Tour du Mont-Blanc 1 jour 330 Km D+ 8000 m
Plus qu'un défi, au dela des limites, une experience unique...



Et unique, il va le rester ! Ultra solo bouclé en 21h20, donc hors délais les derniers classés finishers terminant en 20h de course. Pour ma part, réalisé en semi-autonomie sans assistance autre que les ravitos officiels. Moins d’un jour, 330 Km, dénivelé positif +8000m, trois pays, sept cols. Avec de gros écarts de température: 5° au départ (donc du négatif dès la descente à 40/50 Km/h) à environ 30° dans la pleine d’Aoste l’après-midi… Epuisé comme rarement, mais heureux d’avoir fini au mental même si je ne suis pas un finisher officiel. Ci-dessous les temps de passage approximatifs relevés sur la trace partielle du Garmin.
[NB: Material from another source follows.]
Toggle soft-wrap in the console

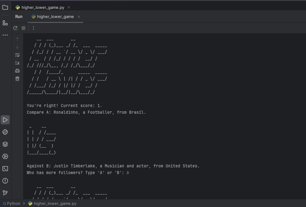click(x=17, y=55)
16 juillet 5h00 K0 Les Saisies :

Départ avec trois amis : Karyne, Robert, Philippe. Environ 650 coureurs, une température fraîche et pour démarrer une descente de 12 Km assez dangereuse. On décide de partir en fin de peloton et de rester ensemble. Première erreur… La descente jusqu'à Notre-Dame-de-Bellecombe était neutralisée, pourtant ça roule un peu n'importe comment, c'est assez tendu. Pas mal de lampes arrières sont tombées, comme des lucioles rouges dans la nuit.

7h18 K54 R1 Vaudagne :

Enervement inutile dans le groupe peu avant Vaudagne sur la petite route raide et en travaux. J'essaye de rester zen car on aura besoin de toute notre énergie plus tard. Un véhicule en panne bloque le passage, des motards de la course devant assurer la sécurité nous voient arriver, ils discutent entre eux sans prévenir et nous laissent nous tanquer en file indienne dans la montée. Encore des minutes perdues qui s'ajouteront aux autres. Direction Chamonix dont on sort au Prazs à 7h52 au K68.

8h33 K77 col des Montets :

Courte pause pour se regrouper avant d'attaquer la descente vers Vallorcine. Ensuite c'est la Suisse. A 9h35 au K94 on passera le col de la Forclaz. Une descente ensoleillée mais rapide nous conduit en fond de vallée avant Martigny. Jusqu'à là tout va bien, on est dans la moyenne des temps de passage, mais en réalité il nous aurait fallu être un peu en avance. C'est la question: comment doser un effort qui peut durer vingt heures ?

10h06 K110 R2 Les Valettes :

Déjà le premiers tiers de la course. Ici la barrière horaire est fixée à 11h, le passage étant mesuré en quittant le ravito. Je me découvre car la montée à Champex est raide et continue. Chacun prend son rythme, j'en profite pour chuter au ralenti mais sans gravité dans un virage où je voulais faire une pause, impossible de décaler le pied gauche car la cheville brochée semble bloquée ! Passage à Champex Lac à 11h45 au K122. On se retrouve ensuite au point d'eau et on attend Robert... qui n'arrivera pas. Il n'est pas bien et va abandonner. Mais que de minutes perdues dans l'indécision, il n'a pas téléphoné pour prévenir. Philippe décide d'attendre, je repars avec Karyne dans la descente.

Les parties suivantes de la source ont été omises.